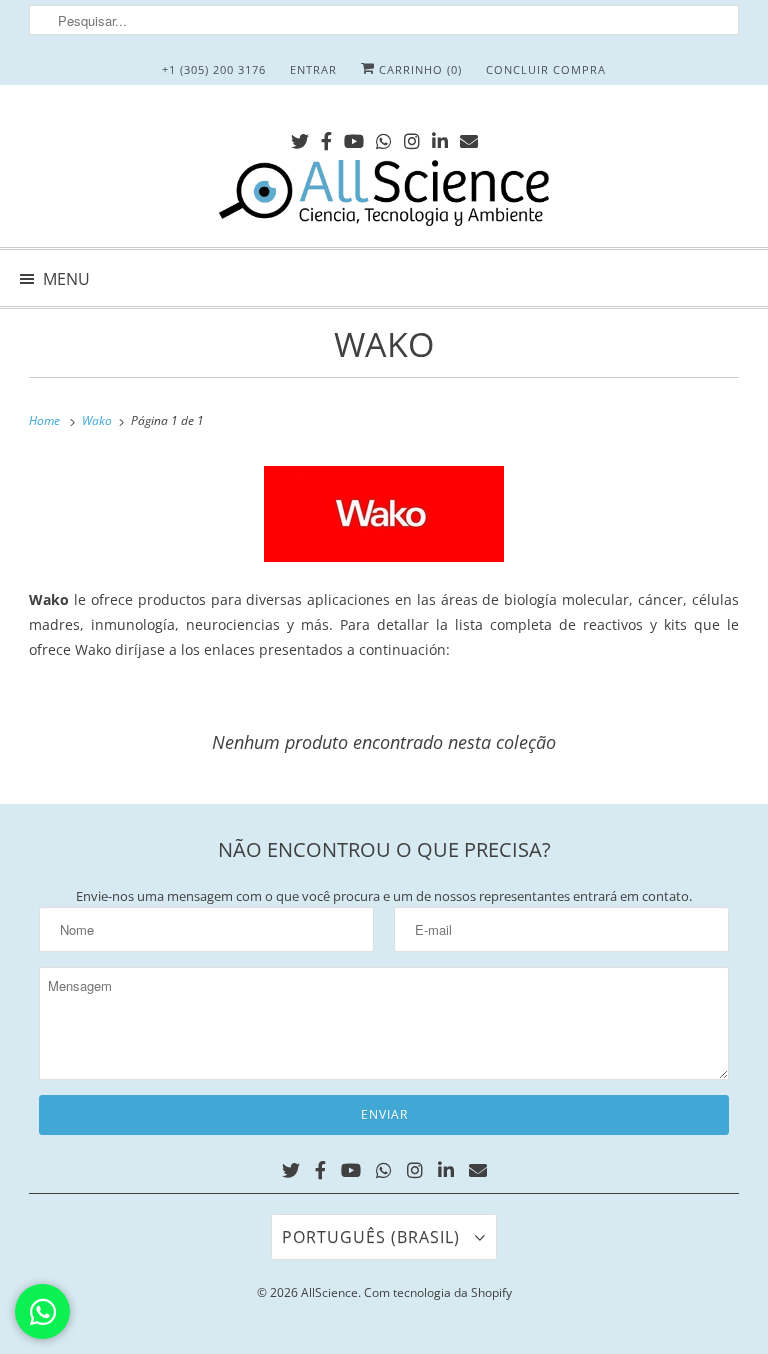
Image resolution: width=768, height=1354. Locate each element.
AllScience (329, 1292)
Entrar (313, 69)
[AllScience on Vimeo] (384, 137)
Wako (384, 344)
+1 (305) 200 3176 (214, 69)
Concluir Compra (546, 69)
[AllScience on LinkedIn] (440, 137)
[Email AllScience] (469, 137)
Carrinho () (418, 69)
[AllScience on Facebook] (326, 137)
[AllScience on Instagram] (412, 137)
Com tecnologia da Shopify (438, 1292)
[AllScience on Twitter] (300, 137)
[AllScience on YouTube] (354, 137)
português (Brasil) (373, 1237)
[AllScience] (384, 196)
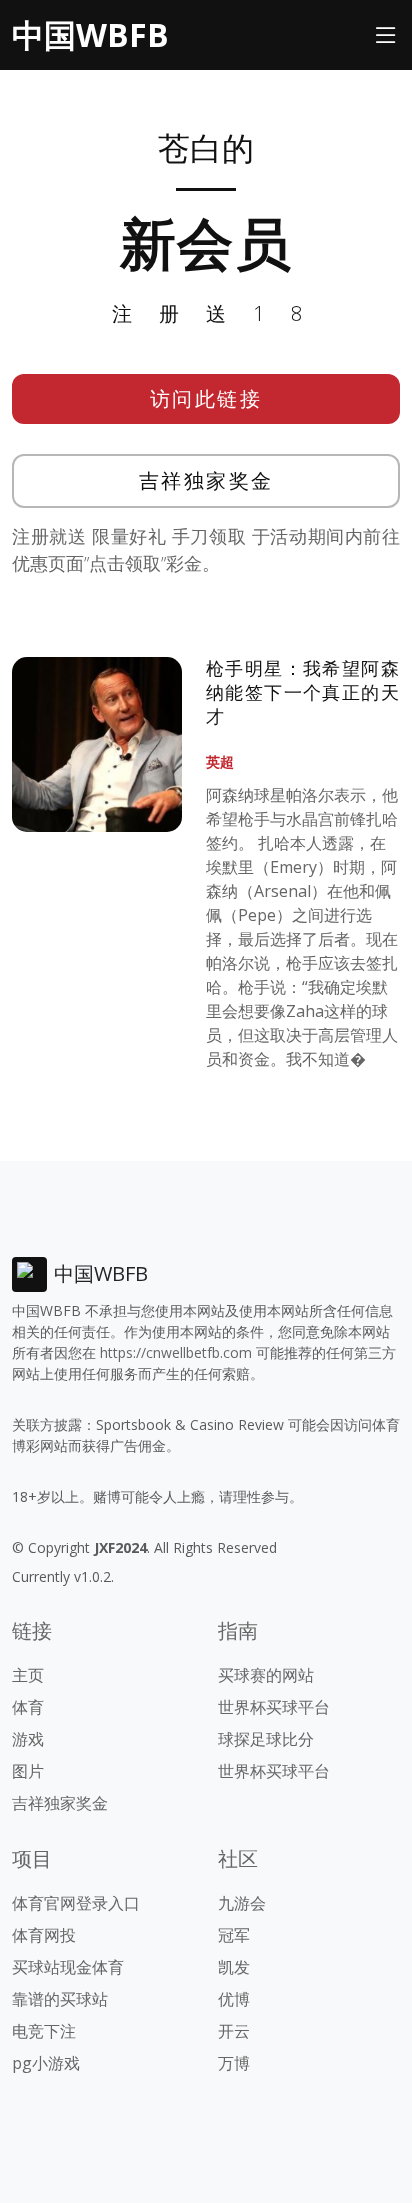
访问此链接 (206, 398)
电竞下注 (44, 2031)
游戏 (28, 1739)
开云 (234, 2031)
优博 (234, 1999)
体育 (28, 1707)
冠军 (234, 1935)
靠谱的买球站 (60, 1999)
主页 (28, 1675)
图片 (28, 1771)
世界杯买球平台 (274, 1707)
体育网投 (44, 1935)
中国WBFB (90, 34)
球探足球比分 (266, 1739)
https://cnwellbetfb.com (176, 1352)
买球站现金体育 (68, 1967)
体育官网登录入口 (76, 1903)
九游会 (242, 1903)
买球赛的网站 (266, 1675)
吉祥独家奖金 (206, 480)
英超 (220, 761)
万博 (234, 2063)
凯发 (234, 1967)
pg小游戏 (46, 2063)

──────────

# EXERCISE BRIEF
In the listing above, find the line with "3176 (214, 69)" and the line with "[AllScience on YouTube] (354, 137)", then reproduce both and every line between them exactly.

# EXERCISE OUTPUT
+1 (305) 200 3176 (214, 69)
Concluir Compra (546, 69)
[AllScience on LinkedIn] (440, 137)
[Email AllScience] (469, 137)
Carrinho () (418, 69)
[AllScience on Facebook] (326, 137)
[AllScience on Instagram] (412, 137)
Com tecnologia da Shopify (438, 1292)
[AllScience on Twitter] (300, 137)
[AllScience on YouTube] (354, 137)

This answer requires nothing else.